Return an empty array with shape and type of input.

ones_like

Return an array of ones with shape and type of input.

zeros_like

Return an array of zeros with shape and type of input.

full_like

Return a new array with shape of input filled with value.

empty

Return a new uninitialized array.

ones

Return a new array setting values to one.

zeros

Return a new array setting values to zero.

full

Return a new array of given shape filled with value.

Notes

Only order=’K’ is supported.

Only ndmin=0 is currently supported.

subok must be False

Examples

The doctests shown below are copied from NumPy. They won’t show the correct result until you operate get().

>>> nps.array([1, 2, 3]).get()  
array([1, 2, 3])

Upcasting:

>>> nps.array([1, 2, 3.0]).get()  
array([ 1.,  2.,  3.])

More than one dimension:

>>> nps.array([[1, 2], [3, 4]]).get()  
array([[1, 2],
       [3, 4]])

Type provided:

>>> nps.array([1, 2, 3], dtype=complex).get()  
array([ 1.+0.j,  2.+0.j,  3.+0.j])
nums.numpy.api.creation.copy(a, order='K', subok=False)[source]

Return an array copy of the given object.

This docstring was copied from numpy.copy.

Some inconsistencies with the NumS version may exist.

Parameters
  • a (BlockArray) – Input data.

  • order ({'C', 'F', 'A', 'K'}, optional) – Controls the memory layout of the copy. ‘C’ means C-order, ‘F’ means F-order, ‘A’ means ‘F’ if a is Fortran contiguous, ‘C’ otherwise. ‘K’ means match the layout of a as closely as possible. (Note that this function and BlockArray.copy() are very similar, but have different default values for their order= arguments.)

  • subok (bool, optional) – If True, then sub-classes will be passed-through, otherwise the returned array will be forced to be a base-class array (defaults to False).

Returns

arr – Array interpretation of a.

Return type

BlockArray

See also

copy

Preferred method for creating an array copy

Notes

This is equivalent to:

>>> nps.array(a, copy=True).get()  

Only default args supported.

Examples

The doctests shown below are copied from NumPy. They won’t show the correct result until you operate get().

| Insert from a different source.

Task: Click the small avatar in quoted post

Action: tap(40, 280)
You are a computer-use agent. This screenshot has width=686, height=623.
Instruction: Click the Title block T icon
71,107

Create an array x, with a reference y and a copy z:

>>> x = nps.array([1, 2, 3])  
>>> y = x  
>>> z = nps.copy(x)  

Note that, when we modify x, y changes, but not z:

>>> x[0] = 10  
>>> (x[0] == y[0]).get()  
array(True)
>>> (x[0] == z[0]).get()  
False
nums.numpy.api.creation.diag(v, k=0)[source]

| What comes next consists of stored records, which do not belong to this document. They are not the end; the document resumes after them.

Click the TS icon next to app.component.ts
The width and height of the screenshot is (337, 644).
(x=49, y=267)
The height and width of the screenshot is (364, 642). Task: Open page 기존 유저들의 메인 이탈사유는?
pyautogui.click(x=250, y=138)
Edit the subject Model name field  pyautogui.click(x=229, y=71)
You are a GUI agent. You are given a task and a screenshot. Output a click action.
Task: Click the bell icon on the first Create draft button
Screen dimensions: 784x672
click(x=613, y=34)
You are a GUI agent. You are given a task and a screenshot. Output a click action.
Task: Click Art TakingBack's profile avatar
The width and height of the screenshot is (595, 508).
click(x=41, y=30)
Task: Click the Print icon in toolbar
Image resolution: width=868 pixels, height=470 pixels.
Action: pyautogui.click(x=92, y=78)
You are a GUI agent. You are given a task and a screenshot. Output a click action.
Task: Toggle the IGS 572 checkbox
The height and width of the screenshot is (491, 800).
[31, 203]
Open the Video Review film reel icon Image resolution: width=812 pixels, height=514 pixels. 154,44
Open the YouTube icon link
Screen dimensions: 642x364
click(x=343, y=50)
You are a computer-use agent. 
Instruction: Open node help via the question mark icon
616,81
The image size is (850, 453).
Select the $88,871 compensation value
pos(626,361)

Extract a diagonal or construct a diagonal array.

This docstring was copied from numpy.diag.

Some inconsistencies with the NumS version may exist.

See the more detailed documentation for numpy.diagonal if you use this function to extract a diagonal and wish to write to the resulting array; whether it returns a copy or a view depends on what version of numpy you are using.

Parameters
  • v (BlockArray) – If v is a 2-D array, return a copy of its k-th diagonal. If v is a 1-D array, return a 2-D array with v on the k-th diagonal.

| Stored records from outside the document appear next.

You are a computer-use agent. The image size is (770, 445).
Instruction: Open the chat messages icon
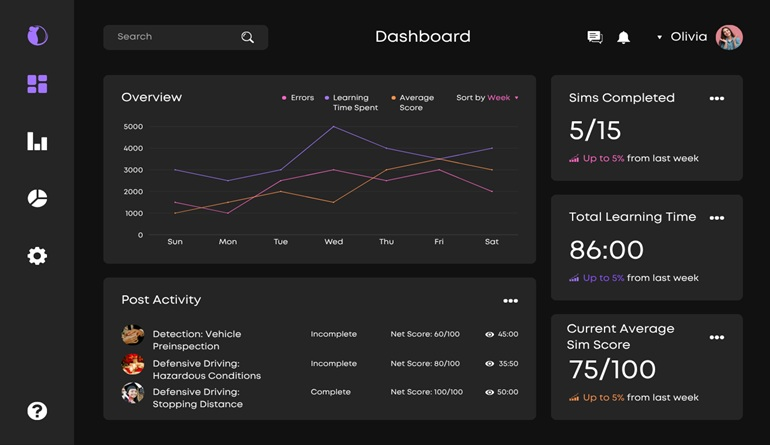(595, 37)
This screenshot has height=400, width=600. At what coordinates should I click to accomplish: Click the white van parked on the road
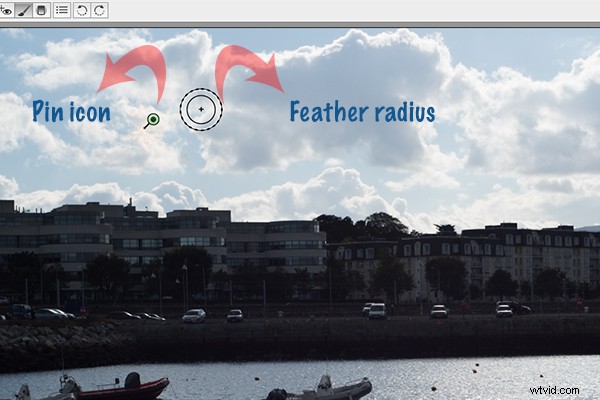[x=377, y=311]
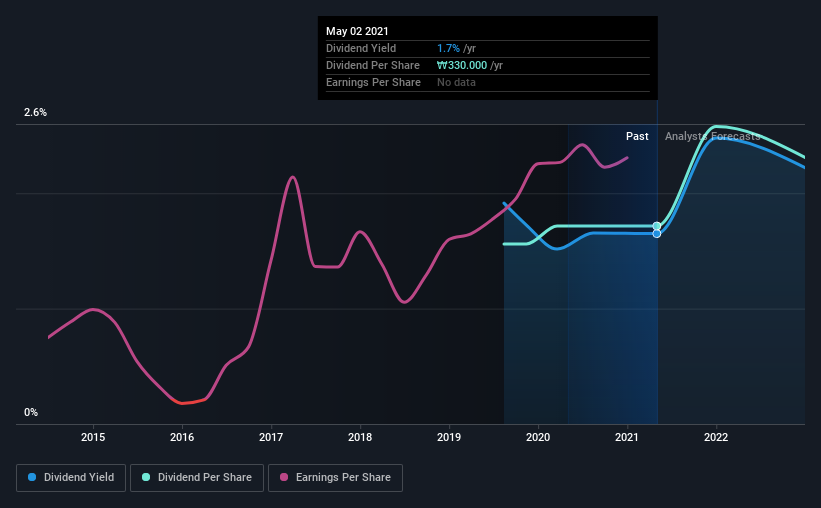The image size is (821, 508).
Task: Click the 2018 x-axis label
Action: tap(360, 437)
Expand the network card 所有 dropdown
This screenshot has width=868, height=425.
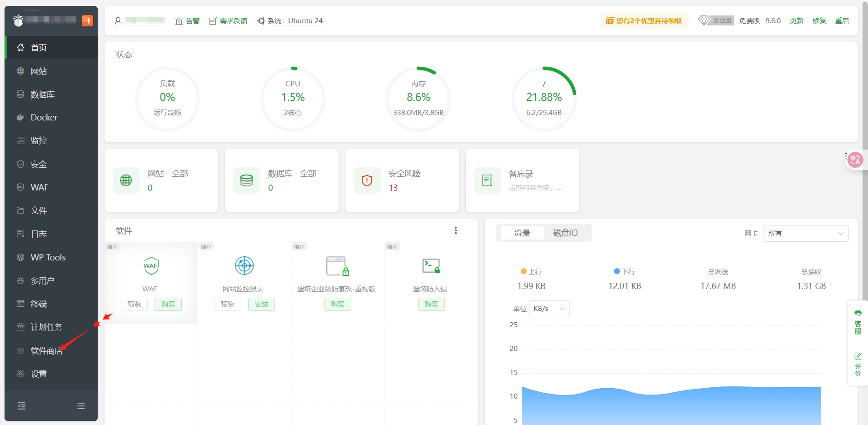point(806,233)
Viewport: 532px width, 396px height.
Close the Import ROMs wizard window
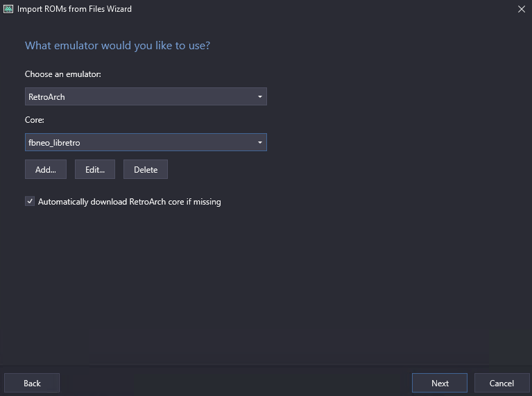[522, 9]
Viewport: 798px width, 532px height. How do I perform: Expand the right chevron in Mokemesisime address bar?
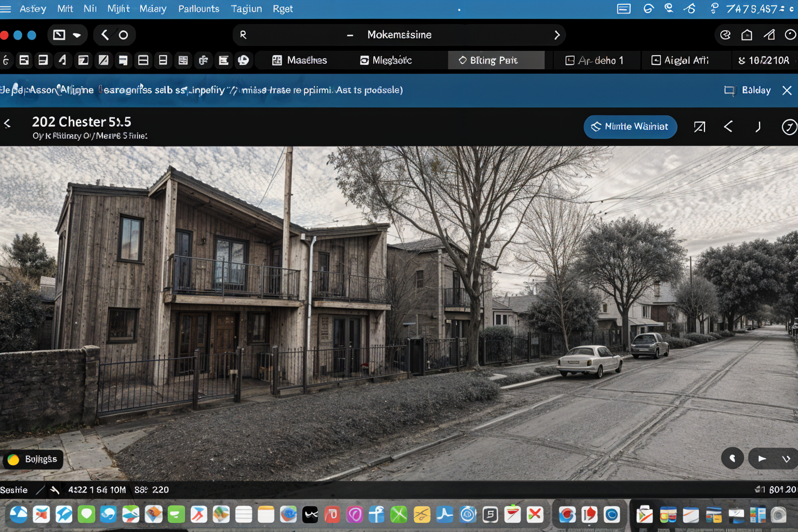coord(557,35)
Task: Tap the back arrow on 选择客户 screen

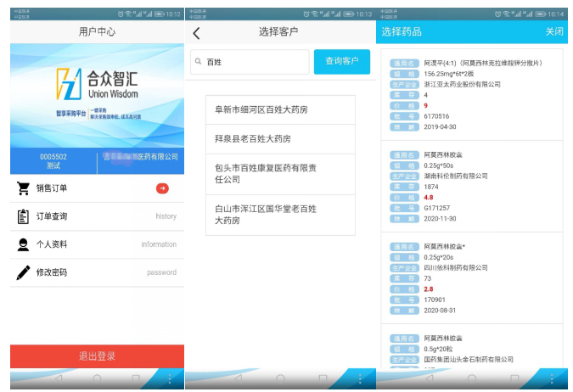Action: pyautogui.click(x=197, y=33)
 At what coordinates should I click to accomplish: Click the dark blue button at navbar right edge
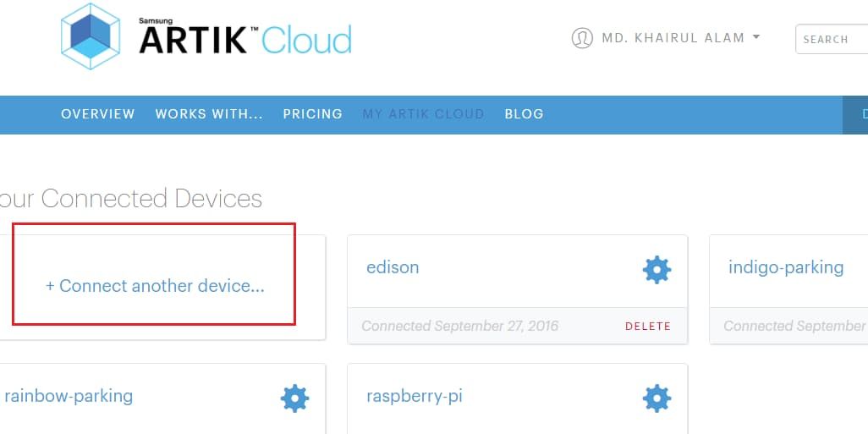(x=855, y=114)
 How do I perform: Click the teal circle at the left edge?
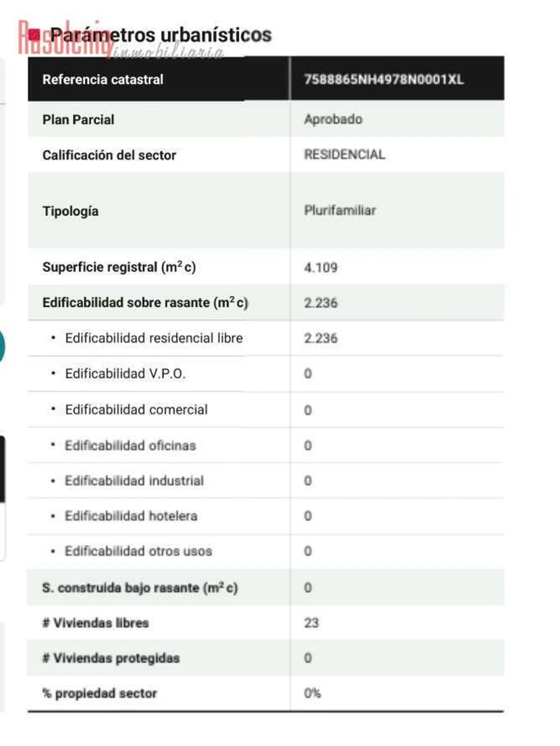click(1, 346)
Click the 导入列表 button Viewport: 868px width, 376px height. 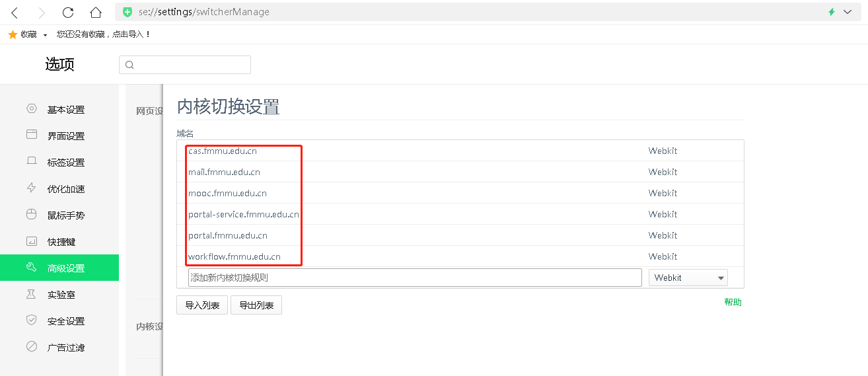[202, 305]
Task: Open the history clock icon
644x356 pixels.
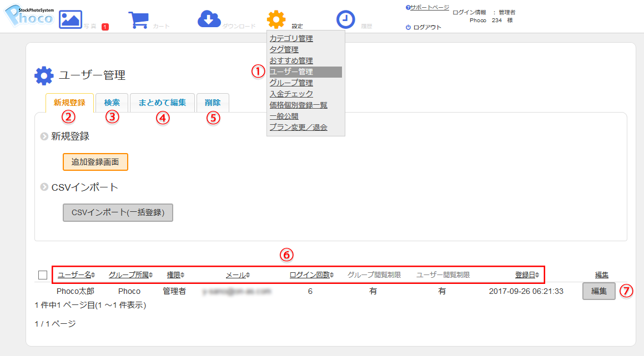Action: (x=346, y=19)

  • k (int, optional) – Diagonal in question. The default is 0. Use k>0 for diagonals above the main diagonal, and k<0 for diagonals below the main diagonal.

Returns

out – The extracted diagonal or constructed diagonal array.

Return type

BlockArray

See also

diagonal

Return specified diagonals.

trace

Sum along diagonals.

triu

Upper triangle of an array.

Notes

offset != 0 is currently not supported.

out is currently not supported.

axis1 != 0 or axis2 != 1 is currently not supported.

Examples

The doctests shown below are copied from NumPy. They won’t show the correct result until you operate get().

>>> x = nps.arange(9).reshape((3,3))  
>>> x.get()  
array([[0, 1, 2],
       [3, 4, 5],
       [6, 7, 8]])
>>> nps.diag(x).get()  
array([0, 4, 8])
>>> nps.diag(nps.diag(x)).get()  
array([[0, 0, 0],
       [0, 4, 0],
       [0, 0, 8]])
nums.numpy.api.creation.empty(shape, dtype=<class 'float'>)[source]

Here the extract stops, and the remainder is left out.